===== Information shown

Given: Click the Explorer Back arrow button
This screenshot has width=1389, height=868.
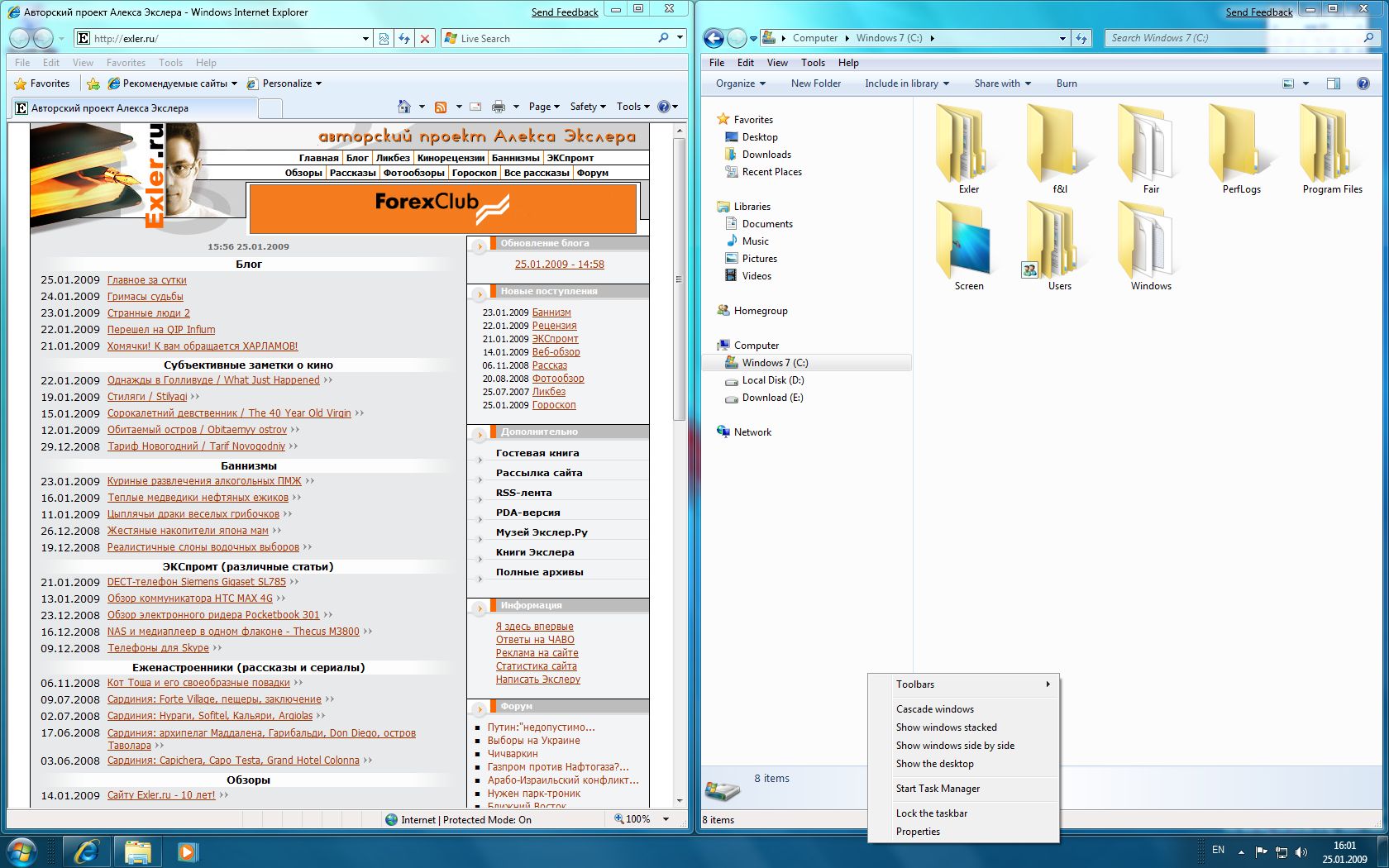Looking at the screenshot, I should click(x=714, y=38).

==========
===== Information shown

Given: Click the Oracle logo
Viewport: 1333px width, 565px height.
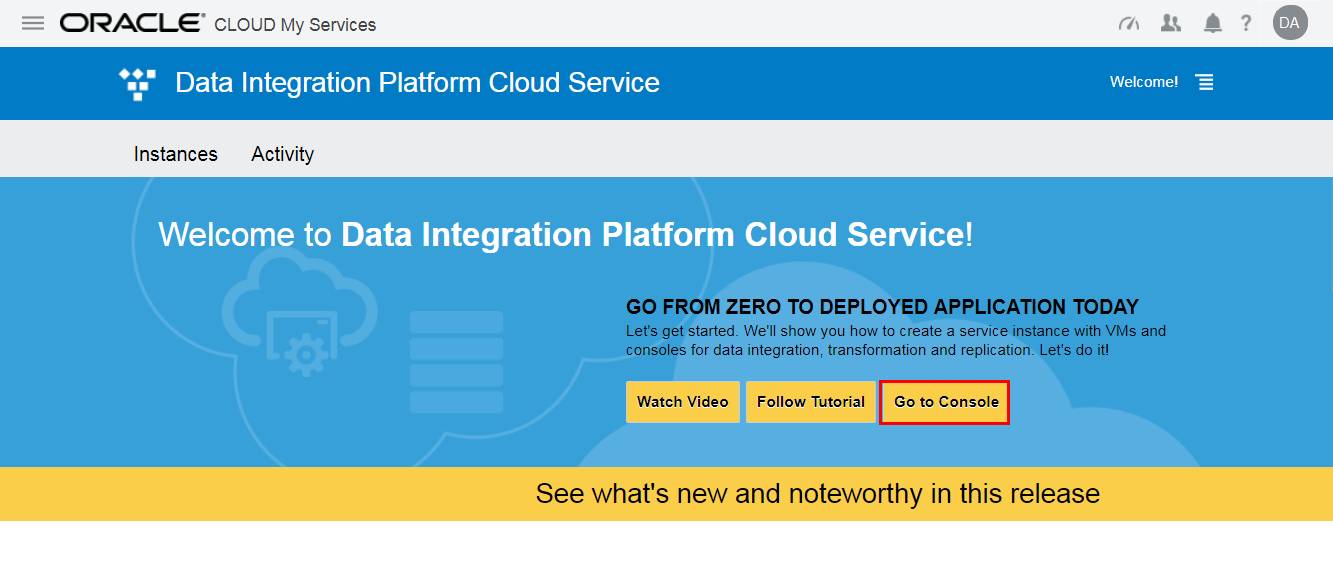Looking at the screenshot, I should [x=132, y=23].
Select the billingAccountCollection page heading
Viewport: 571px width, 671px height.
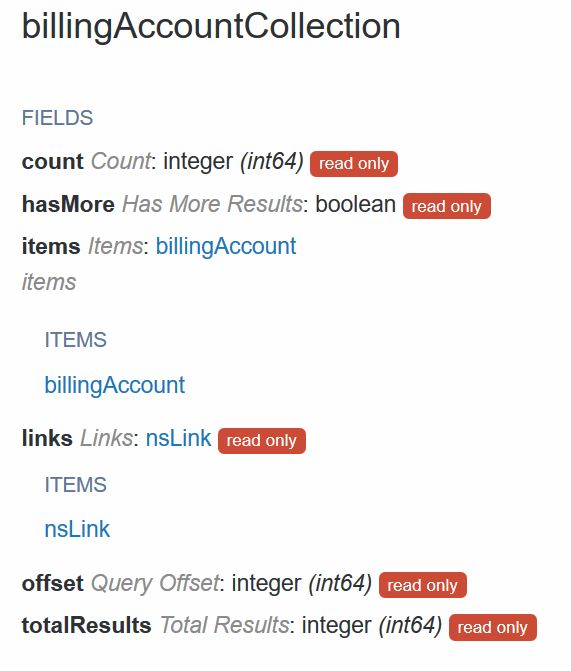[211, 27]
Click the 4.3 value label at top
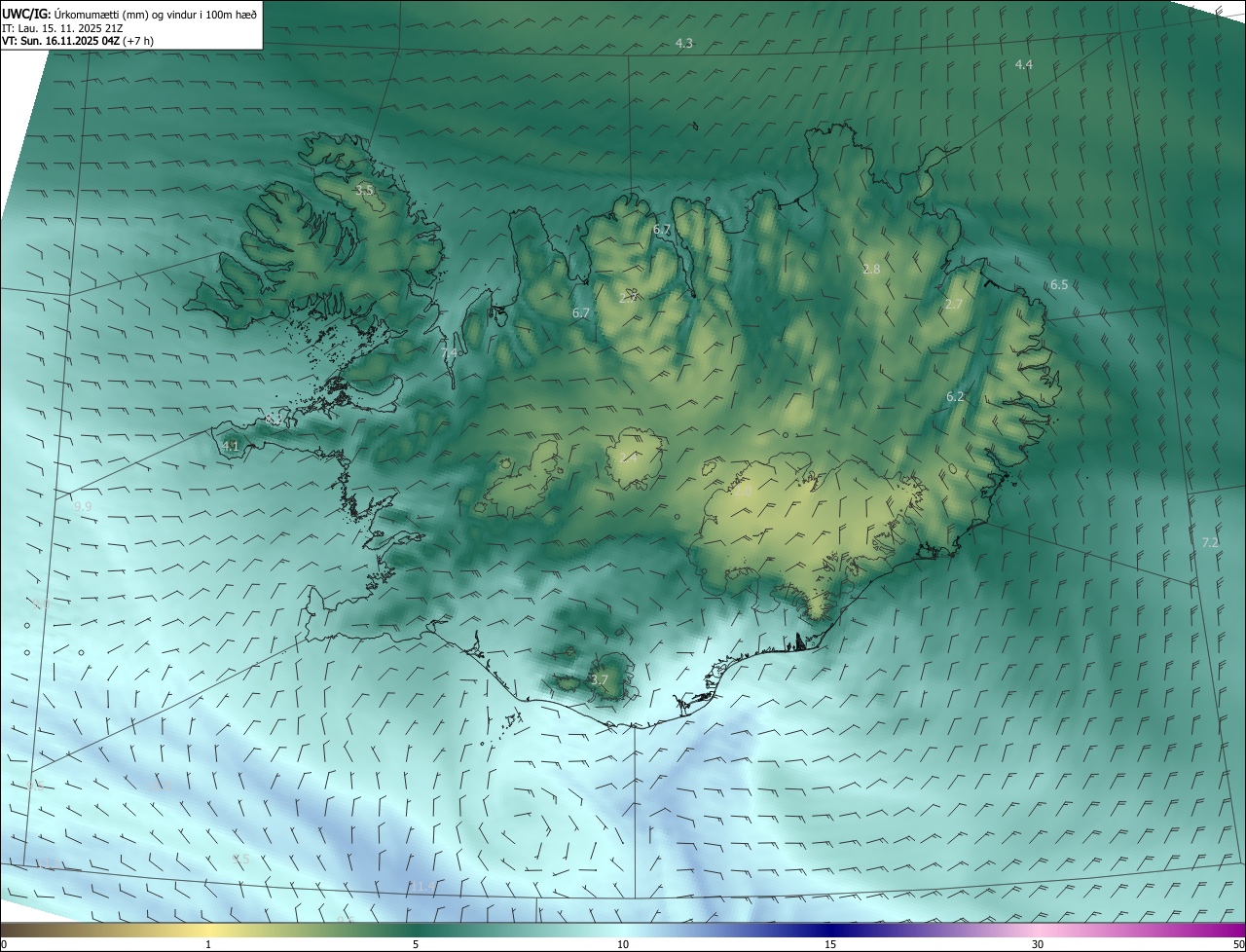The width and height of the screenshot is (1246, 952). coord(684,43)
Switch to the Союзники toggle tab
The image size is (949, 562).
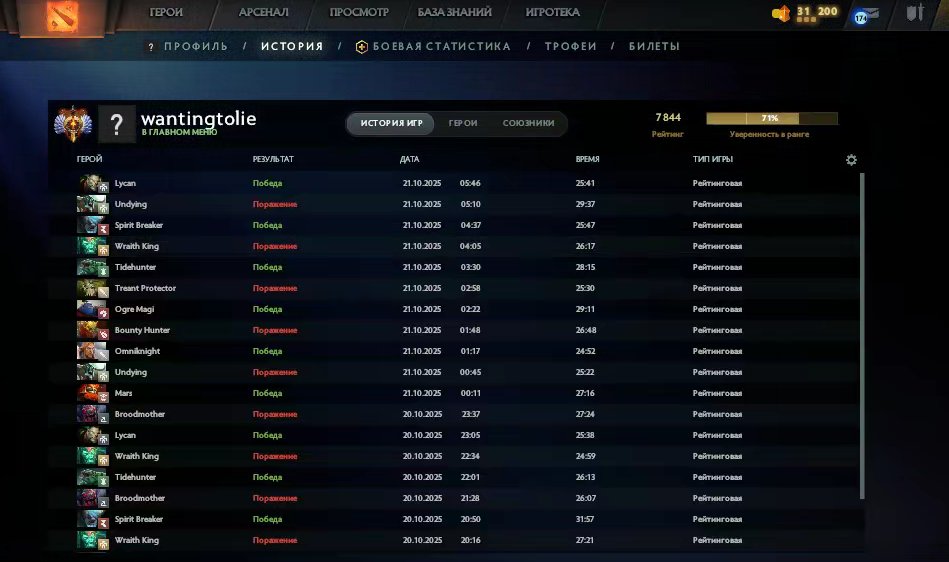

==========
===== Information shown

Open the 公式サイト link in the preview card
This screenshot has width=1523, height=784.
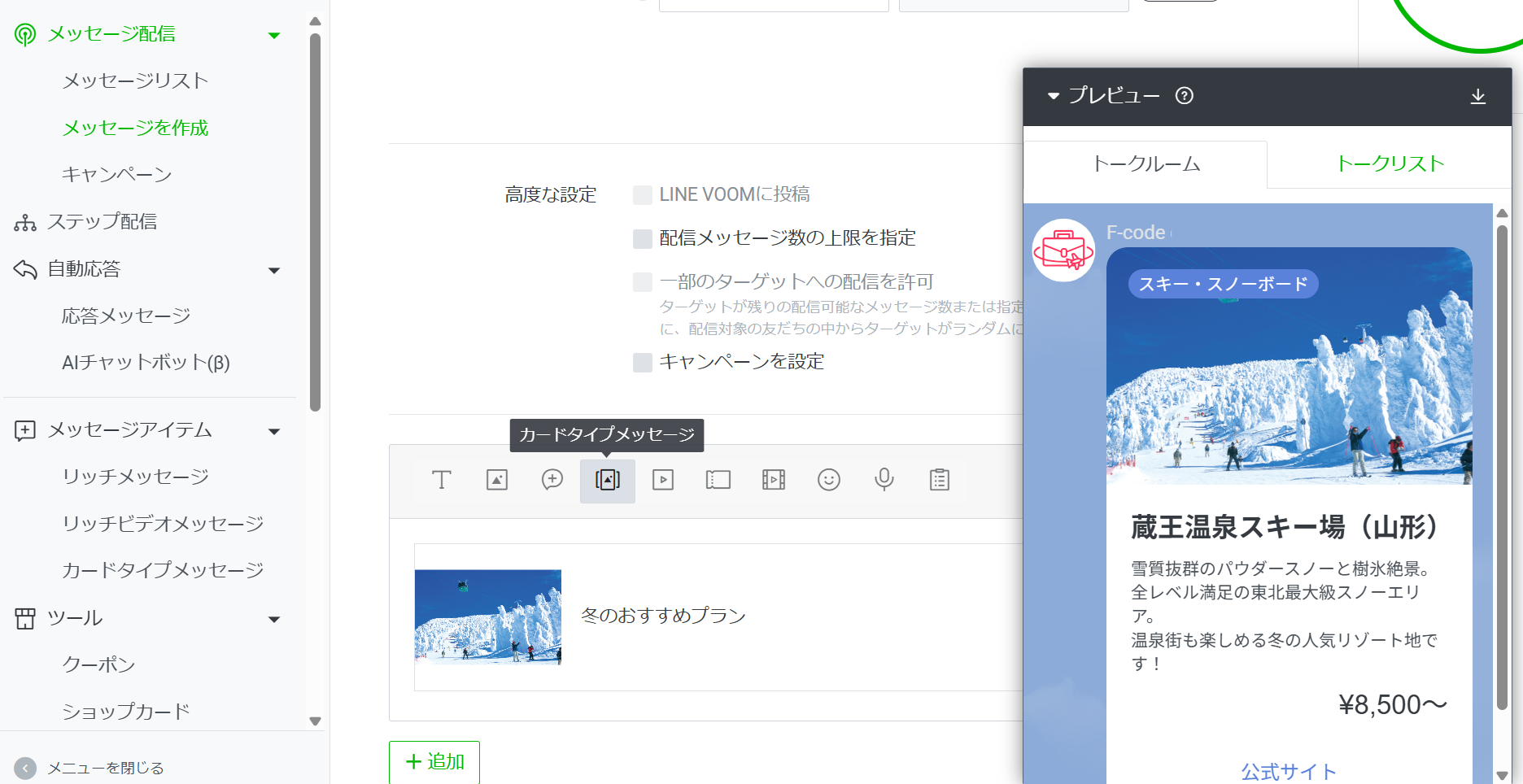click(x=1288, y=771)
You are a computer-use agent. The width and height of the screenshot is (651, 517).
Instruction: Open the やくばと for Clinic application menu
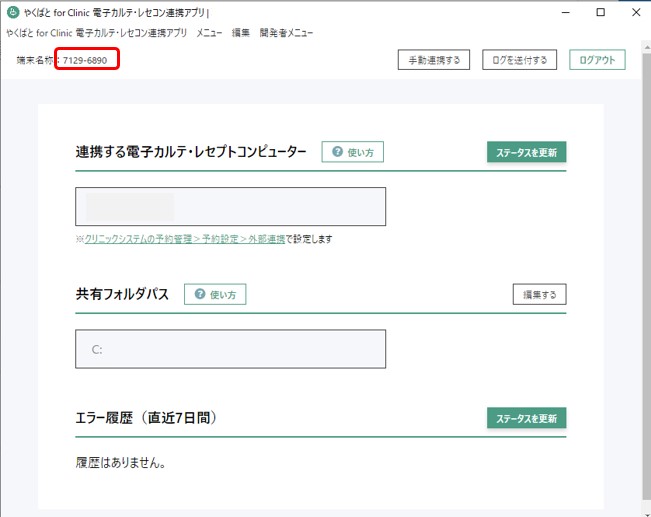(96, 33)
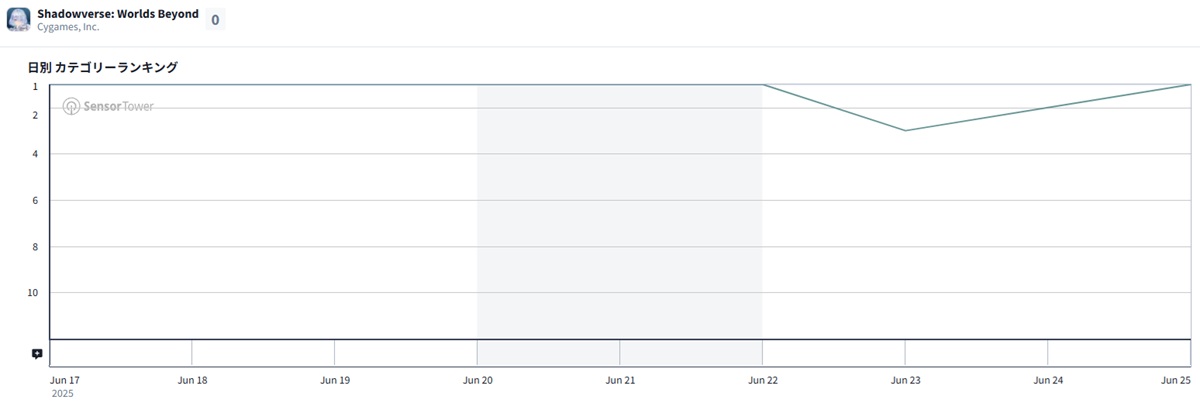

==========

▸ Task item
Return all lines from the data that include the string "Given".

▸ Your response
Given: Click the Explorer Back arrow button
Given: Click the Oracle logo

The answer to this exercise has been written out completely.